坂越湾から社、懸造りの観音堂、港の会所、古い酒蔵へ。海と暮らしの記憶を静かにつないだ。

備前福河を出た時点では、静けさがどこにあるのか決めていなかった。坂越へ移ると、最初に湾の水面が視界をひらき、その後で大避神社の船絵馬や祭礼の記憶に触れた。妙見寺観音堂では、建物が景色を受け止める器になっていることに気づく。高台から町へ戻る道では、旧坂越浦会所が港の商いと人の往来を静かに語っていた。

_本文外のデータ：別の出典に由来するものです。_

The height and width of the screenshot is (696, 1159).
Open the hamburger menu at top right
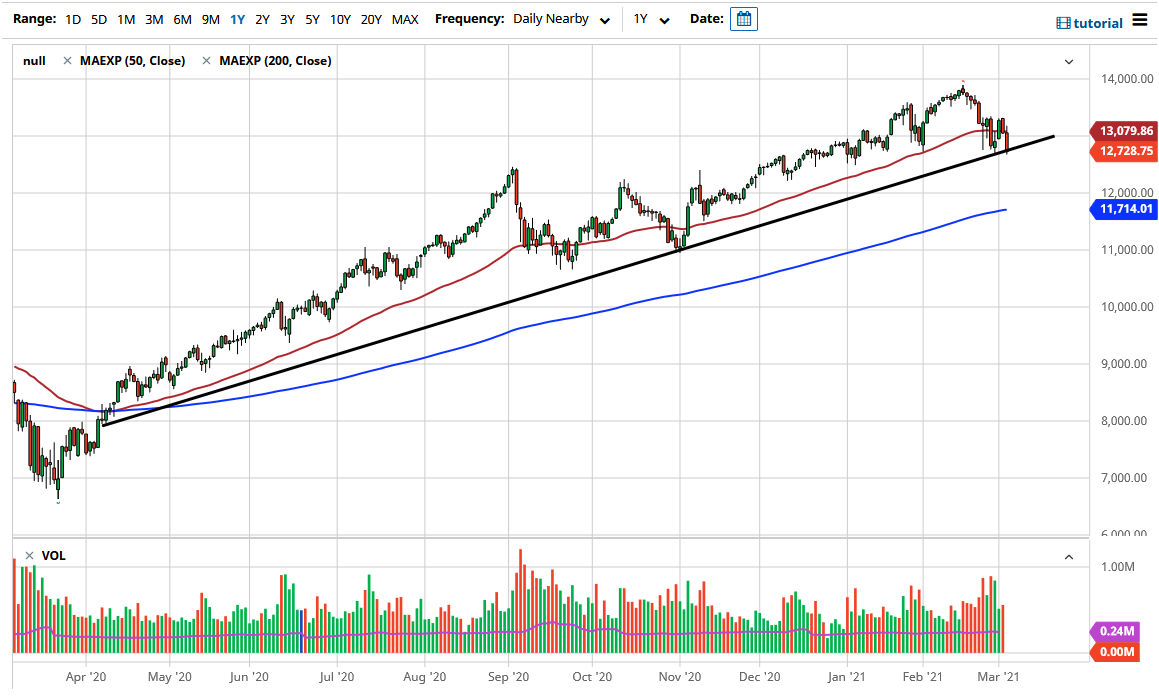coord(1138,20)
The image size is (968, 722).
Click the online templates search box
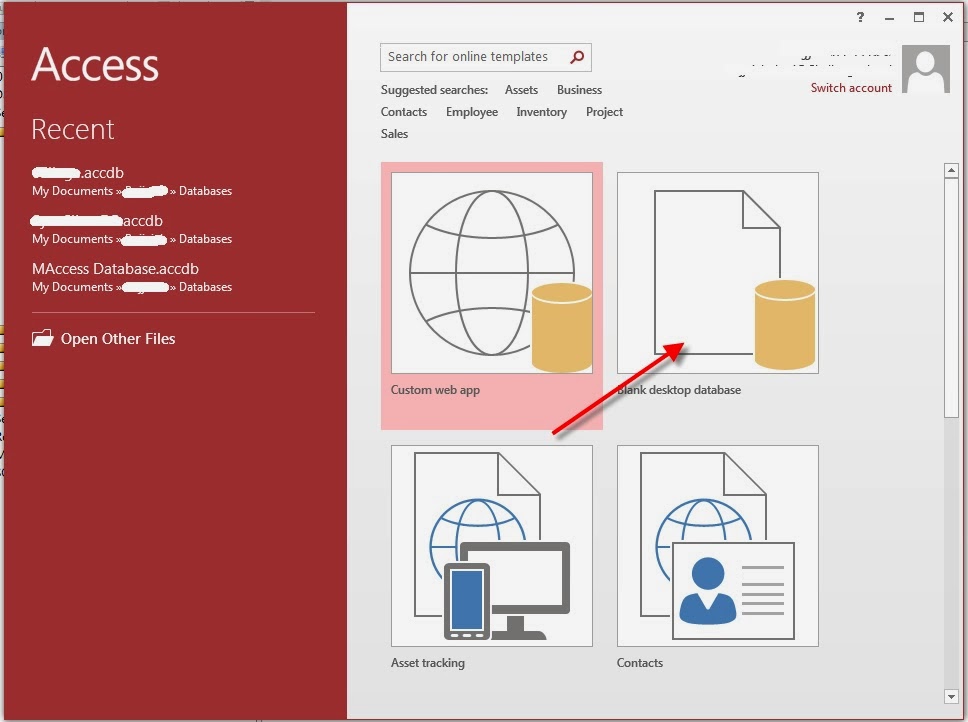pos(470,57)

最後に古い酒蔵の道具を見て、海の歴史が抽象的な物語ではなく、手で扱われた物の重さとして残っていると感じた。帰りは同じ駅へ戻ったが、出発前より町の音が少し細かく聞こえた。

この旅の足跡

  1. 湾の奥に小さな島が浮かび、遊歩道では潮の向きだけが時間を知らせていた。港町なのに音が少なく、昔の船も同じ静けさを見ていたのか気になった。

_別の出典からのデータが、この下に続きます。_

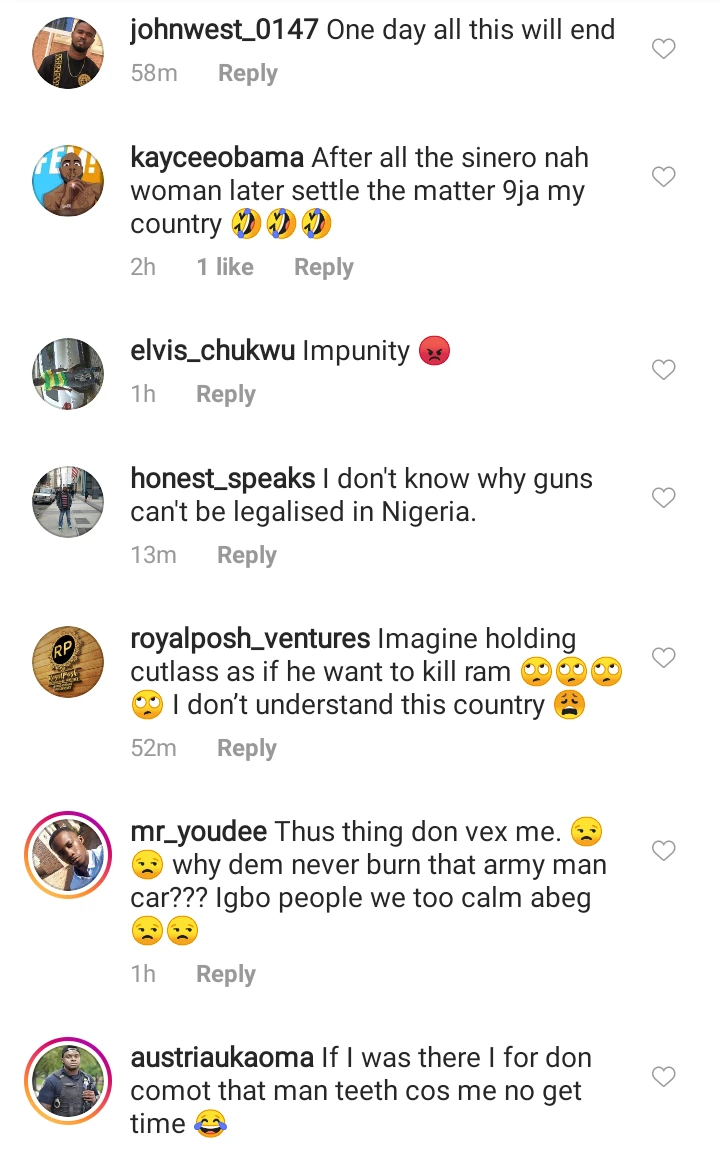This screenshot has height=1152, width=720.
Task: Like austriaukaoma's comment
Action: pos(664,1076)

  2. 境内から坂越湾と生島を望むと、船祭の華やかさより、祭りのない日の石段の静けさが残った。古い船絵馬は海との距離を近づけて見せる。
  3. 懸造りの観音堂は斜面から静かに張り出し、坂越湾と生島を一枚の風景にしていた。建物が景色を見るための装置にもなることに少し驚いた。
  4. 旧坂越浦会所の座敷には、港を治める場所でありながら人を迎える余白があった。無料で見られる建物の静けさに、商いの場の別の顔を感じた。
  5. 寛文年間の酒蔵を使った展示室には、酒造道具や廻船に関わる資料が残る。酒の匂いを想像しながら道具を見ると、町の歴史が急に手触りを持った。
  6. 帰りの駅では、坂越で見た島影がまだ目の奥に残っていた。名所を巡ったというより、海、祭り、建物、道具の順に静けさの質が変わった一日だった。